### [PROBLEM]
Would you please write out each entry that follows, exactly as written?

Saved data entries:
╭──
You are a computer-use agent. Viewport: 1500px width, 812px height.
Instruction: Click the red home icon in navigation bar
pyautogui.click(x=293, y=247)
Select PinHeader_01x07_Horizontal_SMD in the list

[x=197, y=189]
╰──
### [OUTPUT OF THE EXERCISE]
You are a computer-use agent. Viewport: 1500px width, 812px height.
Instruction: Click the red home icon in navigation bar
pyautogui.click(x=293, y=247)
Select PinHeader_01x07_Horizontal_SMD in the list

[x=197, y=189]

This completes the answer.